Columbia War Raul Arboleda/Stringer

War or Peace in Colombia?

Colombian President Juan Manuel Santos was right to push for a peace deal with the FARC guerillas before the end of his second term in 2018. But, having staked his political future on the deal, and now losing popularity as the economy weakens, he should make the upcoming referendum on the agreement about peace, not about himself.

MEXICO CITY – The Colombian government’s peace agreement with the Revolutionary Armed Forces of Colombia (FARC) will be signed on September 26 and decided by the Colombian public in a referendum on October 2.

The accord ends a war that neither side could win, and helps to secure a future for Colombia that would have been impossible with continued conflict. The FARC insurgency was a permanent source of economic uncertainty, and it prevented the government from building badly needed infrastructure – especially for communication technologies – across the country’s vast, difficult terrain. With the FARC obstacle removed, Colombia can now move toward long-term macroeconomic stability, faster growth, and more rapid reductions in poverty and inequality.
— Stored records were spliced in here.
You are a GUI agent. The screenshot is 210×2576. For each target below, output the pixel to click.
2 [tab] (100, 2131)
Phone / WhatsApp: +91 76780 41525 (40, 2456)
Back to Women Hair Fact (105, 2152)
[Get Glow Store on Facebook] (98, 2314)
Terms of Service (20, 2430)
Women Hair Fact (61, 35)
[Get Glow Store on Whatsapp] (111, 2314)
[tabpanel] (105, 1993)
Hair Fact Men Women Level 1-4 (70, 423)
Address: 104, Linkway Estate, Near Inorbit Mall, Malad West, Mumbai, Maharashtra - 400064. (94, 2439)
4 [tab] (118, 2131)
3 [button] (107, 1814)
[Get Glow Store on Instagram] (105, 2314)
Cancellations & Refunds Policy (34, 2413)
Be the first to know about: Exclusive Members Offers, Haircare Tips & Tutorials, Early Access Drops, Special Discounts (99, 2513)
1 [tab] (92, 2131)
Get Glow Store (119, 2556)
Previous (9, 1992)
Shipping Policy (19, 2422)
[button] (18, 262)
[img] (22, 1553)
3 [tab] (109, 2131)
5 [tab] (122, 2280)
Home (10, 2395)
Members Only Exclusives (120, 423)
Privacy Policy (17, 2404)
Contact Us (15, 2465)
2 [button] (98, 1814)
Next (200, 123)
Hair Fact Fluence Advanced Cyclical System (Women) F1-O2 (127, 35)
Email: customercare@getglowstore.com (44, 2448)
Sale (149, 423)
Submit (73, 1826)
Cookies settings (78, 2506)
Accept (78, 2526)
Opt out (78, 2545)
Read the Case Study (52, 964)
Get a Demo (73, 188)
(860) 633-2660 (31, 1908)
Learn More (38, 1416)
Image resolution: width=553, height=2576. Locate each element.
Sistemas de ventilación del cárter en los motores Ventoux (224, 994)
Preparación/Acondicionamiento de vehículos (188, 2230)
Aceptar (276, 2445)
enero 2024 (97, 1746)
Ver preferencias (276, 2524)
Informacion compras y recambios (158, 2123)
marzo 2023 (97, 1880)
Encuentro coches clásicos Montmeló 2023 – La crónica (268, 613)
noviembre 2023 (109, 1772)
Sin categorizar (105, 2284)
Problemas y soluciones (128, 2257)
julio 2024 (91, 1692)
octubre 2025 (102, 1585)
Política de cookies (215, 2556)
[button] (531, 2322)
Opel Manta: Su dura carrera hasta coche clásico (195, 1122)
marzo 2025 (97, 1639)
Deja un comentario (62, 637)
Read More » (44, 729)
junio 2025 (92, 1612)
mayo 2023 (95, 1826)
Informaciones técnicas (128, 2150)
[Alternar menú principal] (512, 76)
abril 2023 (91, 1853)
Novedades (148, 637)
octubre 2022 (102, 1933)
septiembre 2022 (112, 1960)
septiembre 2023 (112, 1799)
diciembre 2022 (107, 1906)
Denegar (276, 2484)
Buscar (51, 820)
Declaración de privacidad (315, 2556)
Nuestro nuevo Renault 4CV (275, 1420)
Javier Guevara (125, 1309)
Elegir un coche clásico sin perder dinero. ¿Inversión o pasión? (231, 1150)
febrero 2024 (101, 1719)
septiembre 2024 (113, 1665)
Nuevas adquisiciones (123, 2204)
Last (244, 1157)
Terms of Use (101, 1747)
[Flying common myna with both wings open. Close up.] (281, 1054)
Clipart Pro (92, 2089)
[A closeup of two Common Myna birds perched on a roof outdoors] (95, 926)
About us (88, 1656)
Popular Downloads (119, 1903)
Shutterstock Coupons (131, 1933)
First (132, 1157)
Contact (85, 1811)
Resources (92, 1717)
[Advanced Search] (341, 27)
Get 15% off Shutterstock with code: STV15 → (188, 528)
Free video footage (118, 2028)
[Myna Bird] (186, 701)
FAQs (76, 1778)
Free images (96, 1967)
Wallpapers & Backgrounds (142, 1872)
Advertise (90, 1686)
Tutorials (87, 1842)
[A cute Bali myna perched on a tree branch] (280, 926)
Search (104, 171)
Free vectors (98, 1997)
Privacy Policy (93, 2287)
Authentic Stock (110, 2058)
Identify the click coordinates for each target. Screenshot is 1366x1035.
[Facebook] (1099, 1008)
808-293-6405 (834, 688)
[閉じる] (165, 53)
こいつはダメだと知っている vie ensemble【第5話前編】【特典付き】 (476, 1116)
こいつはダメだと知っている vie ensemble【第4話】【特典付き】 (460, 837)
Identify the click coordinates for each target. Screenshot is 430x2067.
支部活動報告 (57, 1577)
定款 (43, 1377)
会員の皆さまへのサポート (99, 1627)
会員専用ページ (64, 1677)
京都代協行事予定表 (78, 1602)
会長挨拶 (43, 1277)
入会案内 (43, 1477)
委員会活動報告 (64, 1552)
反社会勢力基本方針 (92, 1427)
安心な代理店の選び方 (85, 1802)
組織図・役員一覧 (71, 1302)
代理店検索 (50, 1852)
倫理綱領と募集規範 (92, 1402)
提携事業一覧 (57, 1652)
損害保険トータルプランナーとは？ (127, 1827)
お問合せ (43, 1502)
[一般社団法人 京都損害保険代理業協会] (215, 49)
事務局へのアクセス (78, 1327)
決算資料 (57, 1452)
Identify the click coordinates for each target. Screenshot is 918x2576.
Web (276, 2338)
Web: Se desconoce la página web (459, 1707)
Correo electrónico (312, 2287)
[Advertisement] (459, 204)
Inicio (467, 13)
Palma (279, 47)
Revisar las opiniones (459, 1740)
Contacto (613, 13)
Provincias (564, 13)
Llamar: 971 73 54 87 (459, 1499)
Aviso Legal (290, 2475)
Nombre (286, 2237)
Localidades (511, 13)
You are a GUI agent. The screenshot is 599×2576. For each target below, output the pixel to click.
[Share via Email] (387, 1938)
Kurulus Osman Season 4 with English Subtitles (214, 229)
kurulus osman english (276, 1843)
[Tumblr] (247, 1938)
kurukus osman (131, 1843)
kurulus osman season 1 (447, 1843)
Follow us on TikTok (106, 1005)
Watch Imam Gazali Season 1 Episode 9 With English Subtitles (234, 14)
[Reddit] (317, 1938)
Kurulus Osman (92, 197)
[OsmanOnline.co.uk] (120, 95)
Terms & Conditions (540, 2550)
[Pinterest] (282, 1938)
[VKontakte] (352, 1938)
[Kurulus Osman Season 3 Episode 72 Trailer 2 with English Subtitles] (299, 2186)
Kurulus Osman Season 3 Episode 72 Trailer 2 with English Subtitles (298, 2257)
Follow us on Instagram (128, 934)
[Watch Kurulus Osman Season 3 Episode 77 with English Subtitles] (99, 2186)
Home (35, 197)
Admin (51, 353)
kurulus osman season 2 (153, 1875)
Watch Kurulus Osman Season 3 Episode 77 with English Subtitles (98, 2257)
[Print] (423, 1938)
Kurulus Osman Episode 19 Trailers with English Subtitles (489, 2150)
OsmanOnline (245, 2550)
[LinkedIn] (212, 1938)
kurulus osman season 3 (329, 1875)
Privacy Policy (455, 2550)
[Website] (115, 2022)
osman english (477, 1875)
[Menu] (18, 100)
Colombian President Juan Manuel Santos was right to push for a deal before the end of his second term in 2018; but his visible eagerness created several disadvantages for his administration – possibly affecting the referendum. For starters, the FARC was able to drag out the negotiations. Doing so enabled it to gain third-party support and restore its leadership, which had suffered major losses in recent years with the deaths of Tirofijo, the nom de guerre of the group’s founder, Manuel Marulanda, and Jorge Briceño Suárez, the iconic military commander known as Mono Jojoy.